*** Begin section ***

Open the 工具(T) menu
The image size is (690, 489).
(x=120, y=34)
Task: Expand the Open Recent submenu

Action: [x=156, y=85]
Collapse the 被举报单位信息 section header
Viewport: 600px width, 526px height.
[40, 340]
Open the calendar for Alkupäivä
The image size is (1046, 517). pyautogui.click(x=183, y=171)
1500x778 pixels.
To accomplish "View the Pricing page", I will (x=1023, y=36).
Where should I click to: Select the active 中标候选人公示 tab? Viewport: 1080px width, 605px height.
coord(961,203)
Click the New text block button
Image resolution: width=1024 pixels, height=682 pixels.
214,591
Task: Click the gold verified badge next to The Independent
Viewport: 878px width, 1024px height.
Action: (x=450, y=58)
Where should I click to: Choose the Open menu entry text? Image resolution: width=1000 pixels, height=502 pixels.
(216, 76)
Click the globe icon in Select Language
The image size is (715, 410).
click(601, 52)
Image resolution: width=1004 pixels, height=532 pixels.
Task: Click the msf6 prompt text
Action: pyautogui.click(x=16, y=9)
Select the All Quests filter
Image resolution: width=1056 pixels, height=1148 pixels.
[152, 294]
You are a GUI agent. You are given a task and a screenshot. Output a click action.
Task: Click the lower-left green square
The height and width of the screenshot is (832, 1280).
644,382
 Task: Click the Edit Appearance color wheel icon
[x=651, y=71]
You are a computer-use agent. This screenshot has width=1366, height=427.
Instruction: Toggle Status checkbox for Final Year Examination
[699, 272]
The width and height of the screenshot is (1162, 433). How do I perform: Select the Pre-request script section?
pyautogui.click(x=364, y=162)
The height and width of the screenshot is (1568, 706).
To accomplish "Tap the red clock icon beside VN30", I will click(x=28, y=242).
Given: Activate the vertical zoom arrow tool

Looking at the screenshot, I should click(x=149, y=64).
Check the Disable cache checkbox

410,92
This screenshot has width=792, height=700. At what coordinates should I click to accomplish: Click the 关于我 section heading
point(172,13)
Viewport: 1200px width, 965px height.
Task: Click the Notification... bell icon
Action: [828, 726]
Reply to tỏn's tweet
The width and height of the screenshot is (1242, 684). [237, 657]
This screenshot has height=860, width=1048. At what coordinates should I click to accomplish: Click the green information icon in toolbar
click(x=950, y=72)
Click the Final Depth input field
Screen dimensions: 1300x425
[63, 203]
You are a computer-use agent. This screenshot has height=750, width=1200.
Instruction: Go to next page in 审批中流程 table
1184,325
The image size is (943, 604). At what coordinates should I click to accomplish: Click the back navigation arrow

*** End section ***

**What is being asked**
Work out how many lines of the material include the word "will", then answer with that number alone.

**Output of the exercise**
2